Prompt
Duplicate all of the lines below without any changes.

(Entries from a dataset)
---------------

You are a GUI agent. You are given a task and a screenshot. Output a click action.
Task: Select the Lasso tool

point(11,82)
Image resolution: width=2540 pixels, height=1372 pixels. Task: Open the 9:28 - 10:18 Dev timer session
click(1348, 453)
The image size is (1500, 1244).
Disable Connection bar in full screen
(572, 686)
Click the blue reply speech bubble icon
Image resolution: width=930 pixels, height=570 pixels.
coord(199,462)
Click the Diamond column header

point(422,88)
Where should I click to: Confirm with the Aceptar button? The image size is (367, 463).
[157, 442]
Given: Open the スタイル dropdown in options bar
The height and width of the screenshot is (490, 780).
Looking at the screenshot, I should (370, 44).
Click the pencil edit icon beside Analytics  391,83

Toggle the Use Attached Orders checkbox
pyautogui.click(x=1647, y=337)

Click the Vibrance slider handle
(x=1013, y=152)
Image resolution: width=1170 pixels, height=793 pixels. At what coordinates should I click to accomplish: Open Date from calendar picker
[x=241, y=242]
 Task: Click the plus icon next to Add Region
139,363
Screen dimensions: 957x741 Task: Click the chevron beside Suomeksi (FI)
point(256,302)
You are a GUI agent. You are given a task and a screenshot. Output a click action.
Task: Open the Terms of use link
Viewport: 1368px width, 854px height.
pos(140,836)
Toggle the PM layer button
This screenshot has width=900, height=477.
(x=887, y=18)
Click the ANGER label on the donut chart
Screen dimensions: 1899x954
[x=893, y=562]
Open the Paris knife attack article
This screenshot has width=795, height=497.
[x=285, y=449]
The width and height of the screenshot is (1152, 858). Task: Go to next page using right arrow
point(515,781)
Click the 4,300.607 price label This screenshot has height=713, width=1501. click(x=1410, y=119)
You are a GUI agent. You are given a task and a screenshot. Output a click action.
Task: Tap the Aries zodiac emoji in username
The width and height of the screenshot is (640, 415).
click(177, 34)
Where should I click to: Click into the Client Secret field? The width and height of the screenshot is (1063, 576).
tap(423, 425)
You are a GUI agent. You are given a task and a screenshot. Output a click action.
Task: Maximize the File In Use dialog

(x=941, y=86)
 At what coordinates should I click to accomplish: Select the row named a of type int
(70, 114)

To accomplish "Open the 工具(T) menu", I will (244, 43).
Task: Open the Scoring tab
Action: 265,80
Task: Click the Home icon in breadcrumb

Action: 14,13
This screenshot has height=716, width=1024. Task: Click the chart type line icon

---------------

Response
You are a GUI agent. You are given a task and a screenshot. Output a click action.
Task: Select the Lasso tool

point(11,82)
Image resolution: width=2540 pixels, height=1372 pixels. Task: Open the 9:28 - 10:18 Dev timer session
click(1348, 453)
The image size is (1500, 1244).
Disable Connection bar in full screen
(572, 686)
Click the blue reply speech bubble icon
Image resolution: width=930 pixels, height=570 pixels.
coord(199,462)
Click the Diamond column header

point(422,88)
Where should I click to: Confirm with the Aceptar button? The image size is (367, 463).
[157, 442]
Given: Open the スタイル dropdown in options bar
The height and width of the screenshot is (490, 780).
Looking at the screenshot, I should (370, 44).
Click the pencil edit icon beside Analytics  391,83

Toggle the Use Attached Orders checkbox
pyautogui.click(x=1647, y=337)

Click the Vibrance slider handle
(x=1013, y=152)
Image resolution: width=1170 pixels, height=793 pixels. At what coordinates should I click to accomplish: Open Date from calendar picker
[x=241, y=242]
 Task: Click the plus icon next to Add Region
139,363
Screen dimensions: 957x741 Task: Click the chevron beside Suomeksi (FI)
point(256,302)
You are a GUI agent. You are given a task and a screenshot. Output a click action.
Task: Open the Terms of use link
Viewport: 1368px width, 854px height.
pos(140,836)
Toggle the PM layer button
This screenshot has width=900, height=477.
(x=887, y=18)
Click the ANGER label on the donut chart
Screen dimensions: 1899x954
[x=893, y=562]
Open the Paris knife attack article
This screenshot has width=795, height=497.
[x=285, y=449]
The width and height of the screenshot is (1152, 858). Task: Go to next page using right arrow
point(515,781)
Click the 4,300.607 price label This screenshot has height=713, width=1501. click(x=1410, y=119)
You are a GUI agent. You are given a task and a screenshot. Output a click action.
Task: Tap the Aries zodiac emoji in username
The width and height of the screenshot is (640, 415).
click(177, 34)
Where should I click to: Click into the Client Secret field? The width and height of the screenshot is (1063, 576).
tap(423, 425)
You are a GUI agent. You are given a task and a screenshot. Output a click action.
Task: Maximize the File In Use dialog

(x=941, y=86)
 At what coordinates should I click to accomplish: Select the row named a of type int
(70, 114)

To accomplish "Open the 工具(T) menu", I will (244, 43).
Task: Open the Scoring tab
Action: 265,80
Task: Click the Home icon in breadcrumb

Action: 14,13
This screenshot has height=716, width=1024. Task: Click the chart type line icon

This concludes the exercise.